Renault, Vivendi… faut-il favoriser les "vieux" actionnaires ?

© YASUYOSHI CHIBA / AFP
  • Copié
, modifié à
La loi Florange prévoit de doubler le pouvoir des actionnaires présents dans une entreprise depuis plus de deux ans. Ce qui ne plait pas à tout le monde.

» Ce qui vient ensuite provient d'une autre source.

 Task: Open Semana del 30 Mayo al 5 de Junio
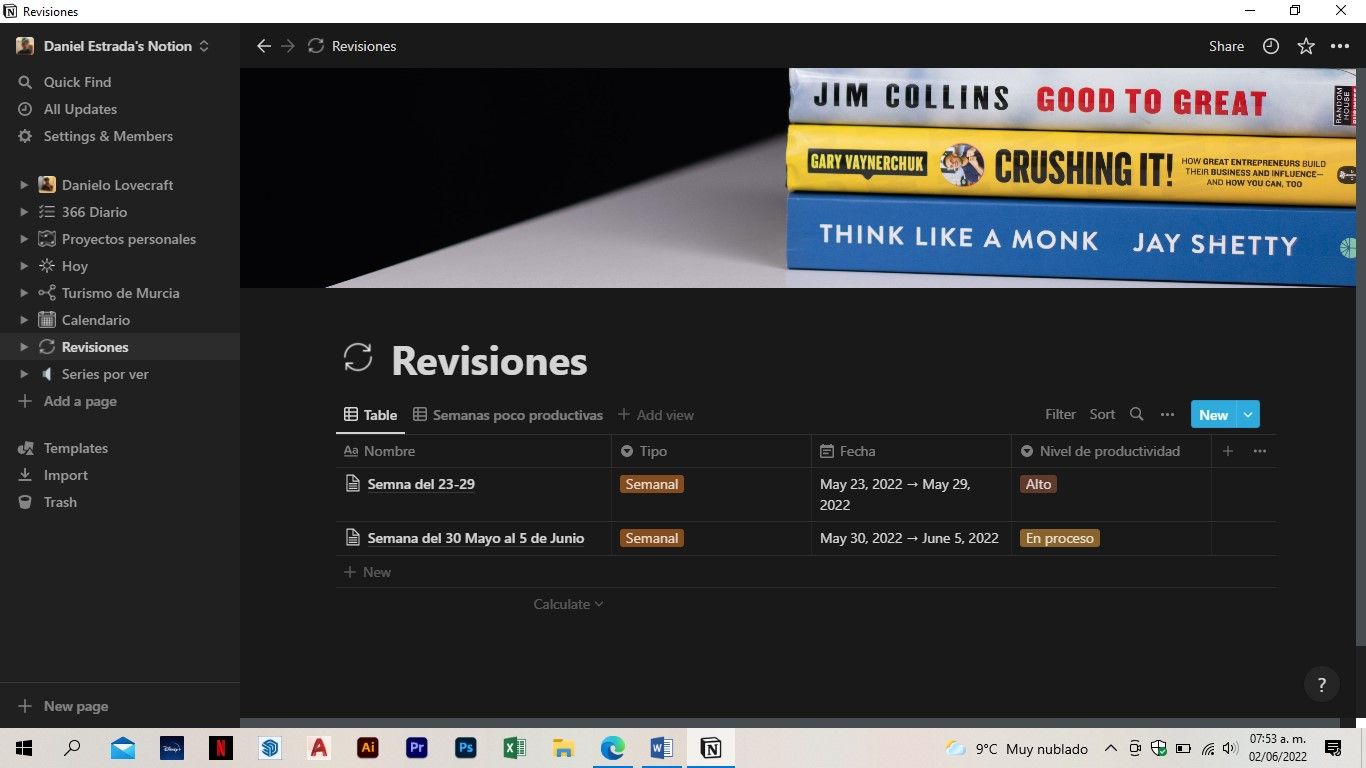[x=475, y=538]
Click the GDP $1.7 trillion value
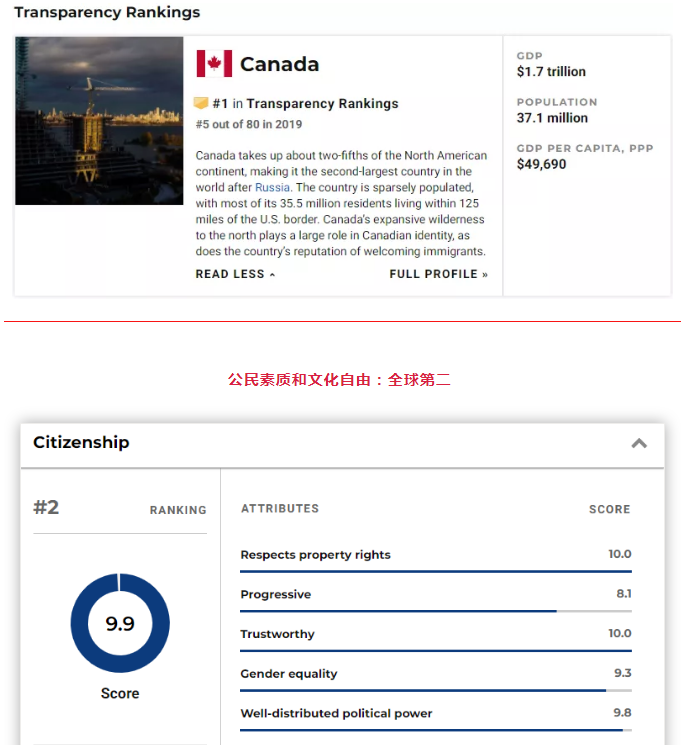 (551, 72)
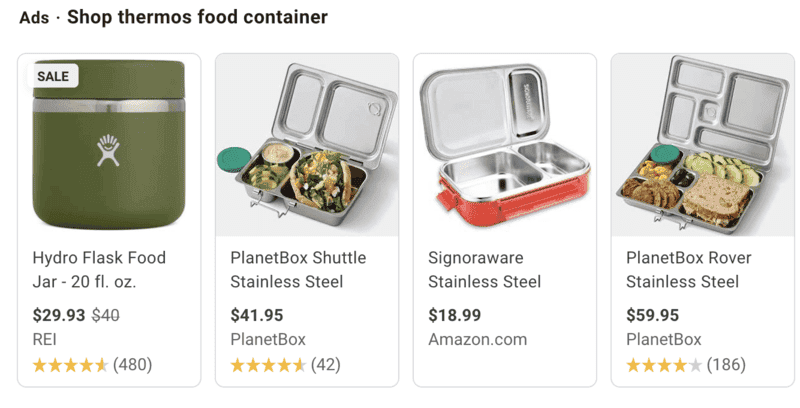Click the PlanetBox Rover star rating
Screen dimensions: 800x408
[664, 365]
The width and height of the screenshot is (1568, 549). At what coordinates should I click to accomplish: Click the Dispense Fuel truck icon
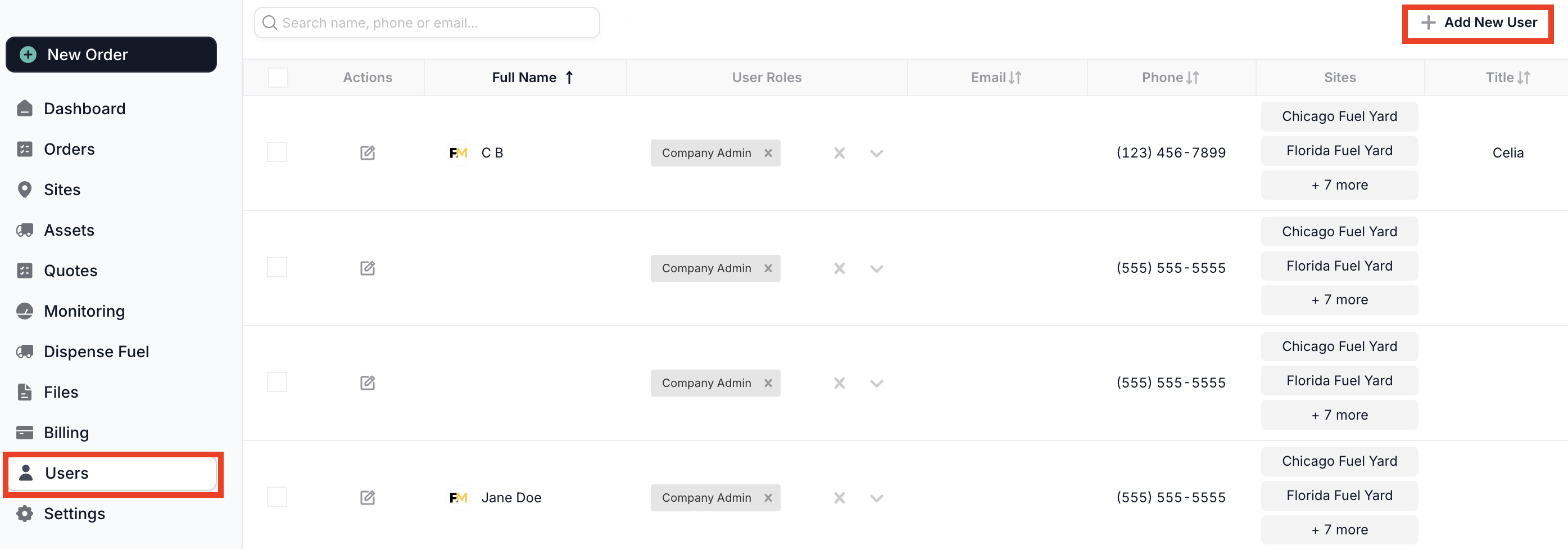click(x=24, y=352)
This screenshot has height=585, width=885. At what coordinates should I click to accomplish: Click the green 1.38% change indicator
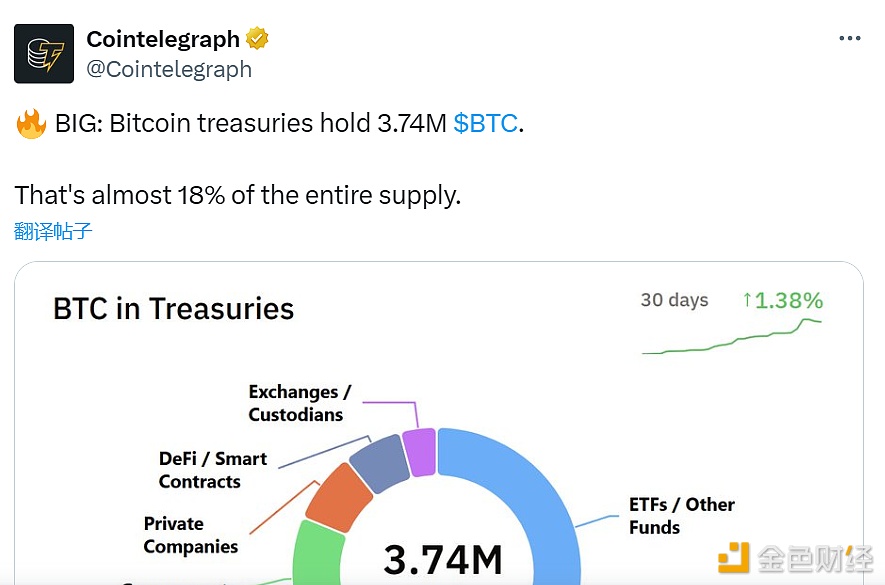pyautogui.click(x=782, y=300)
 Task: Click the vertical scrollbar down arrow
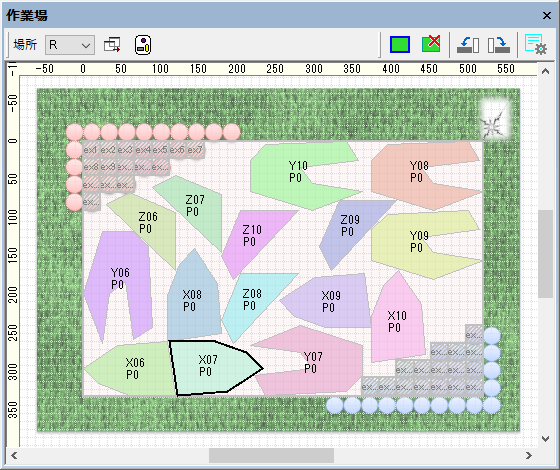(x=545, y=439)
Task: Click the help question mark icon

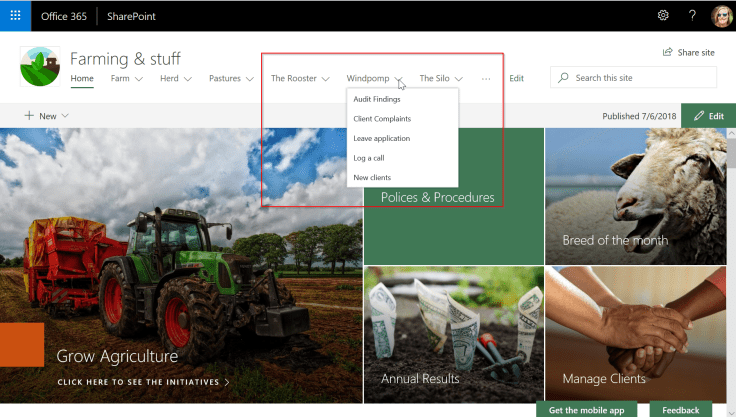Action: 692,16
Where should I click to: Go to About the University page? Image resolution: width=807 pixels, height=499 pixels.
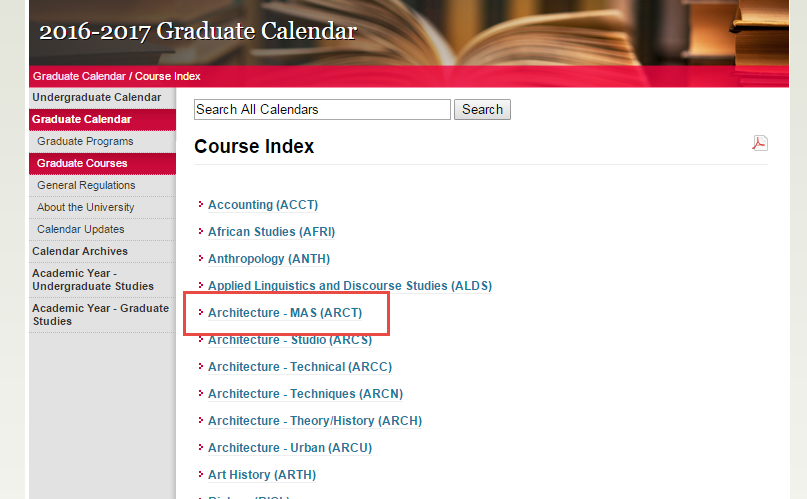[x=85, y=207]
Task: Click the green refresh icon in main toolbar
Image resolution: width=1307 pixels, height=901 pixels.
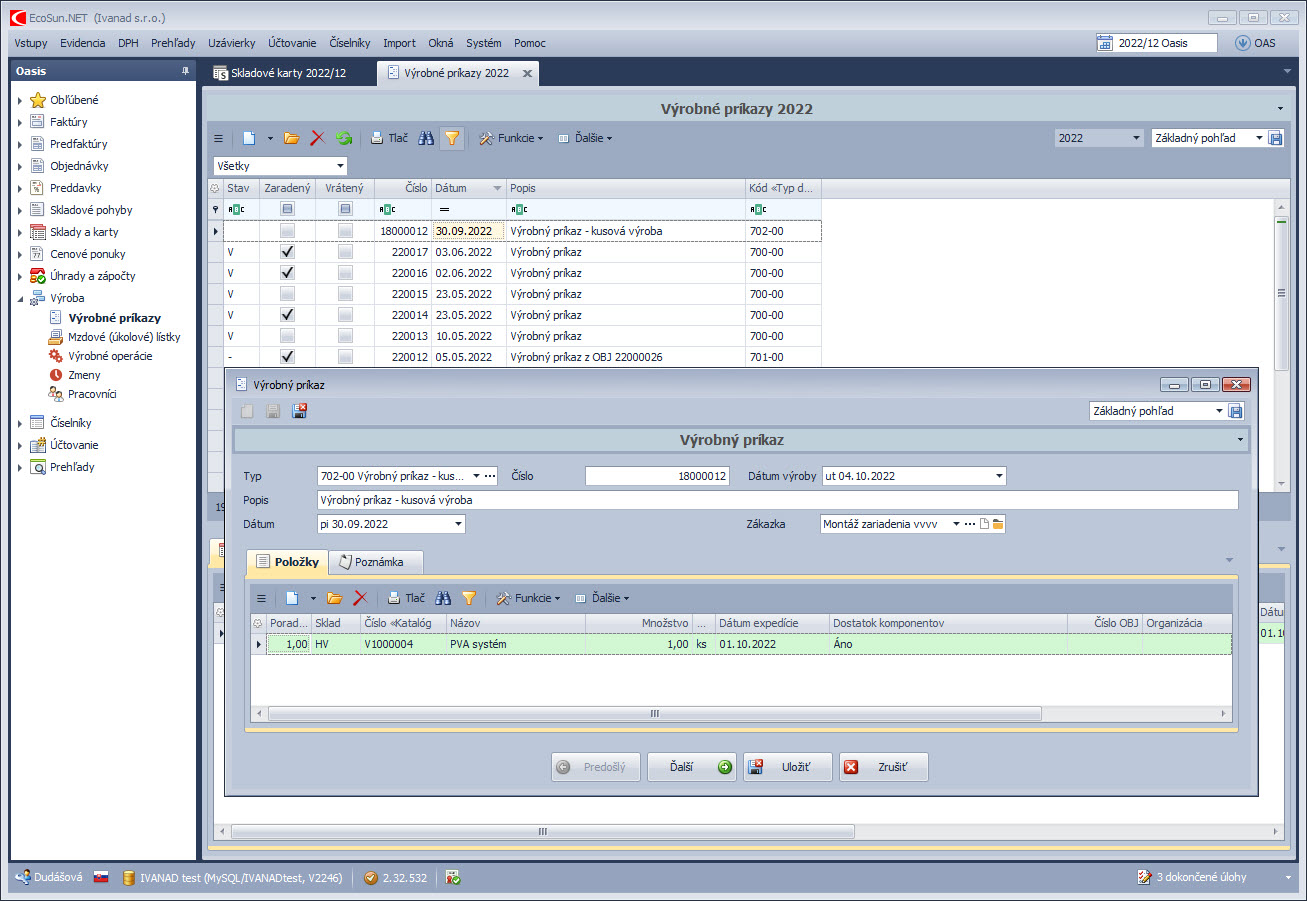Action: pos(344,138)
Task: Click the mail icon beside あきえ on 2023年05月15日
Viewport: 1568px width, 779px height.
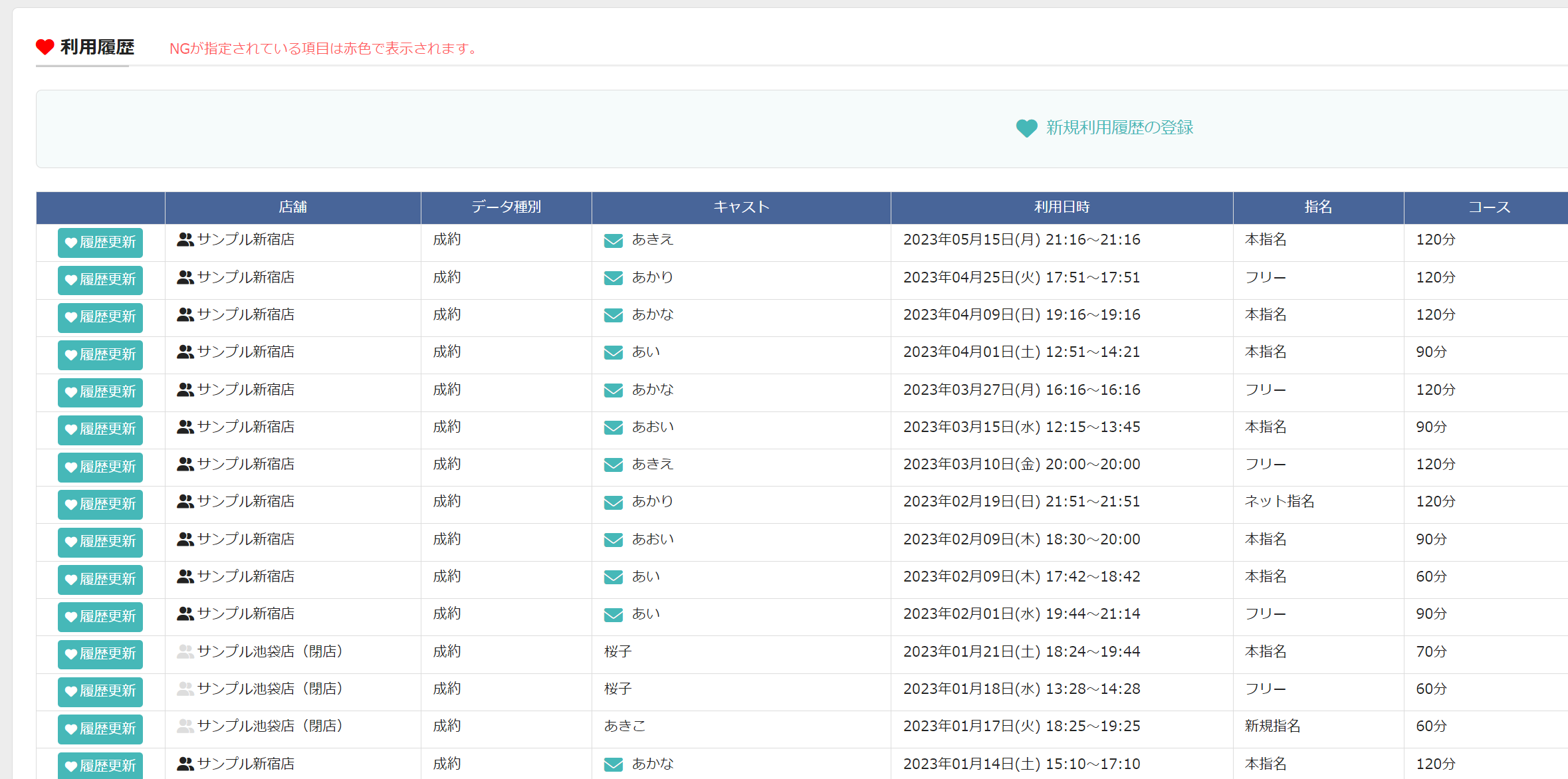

C'est une mesure assez méconnue de la loi Florange, en vigueur depuis mars dernier : le vote double. Concrètement, cela permet à un actionnaire présent depuis plus de deux ans dans le capital d'une entreprise d'avoir plus de pouvoir : lors des assemblées générales, les votes de ces "vieux actionnaires" comptent double. Cette semaine, plusieurs voix se sont faites entendre pour contester cette mesure, accusée de créer de nombreux déséquilibres… et même de fragiliser l'alliance Renault-Nissan. Décryptage.

Ce que lui reprochent ses détracteurs. La mesure concerne uniquement les sociétés cotées en bourse. La loi n'impose rien, et une entreprise peut y échapper : ce sont les actionnaires qui doivent décider de l'appliquer ou non. Et chez Vivendi, où l'assemblée générale a tranché vendredi, la mesure a bien failli être rejetée. Elle a été votée de justesse, par 50,15% des voix des actionnaires.

Pour ses détracteurs, le vote double privilégie les gros actionnaires, qui ont désormais les moyens de prendre le contrôle quasi-total d'une entreprise. "Le droit de vote double n'apporte pas grand-chose aux petits porteurs", regrette ainsi Denis Branche, directeur général délégué de PhiTrust, actionnaire minoritaire de Vivendi. "Il favorise de fait les investisseurs voulant exercer le contrôle d'une société", a-t-il ajouté. "Les droits de vote double ne font que renforcer la puissance des plus grands", renchérit Pierre-Henri Leroy, le président du cabinet de conseil Proxinvest, cité par Usine nouvelle. Dans le cas de Vivendi, par exemple, le vote double donne une grande marge de manœuvre à Vincent Bolloré, président du conseil de surveillance et actionnaire majoritaire (14,52%) du groupe. 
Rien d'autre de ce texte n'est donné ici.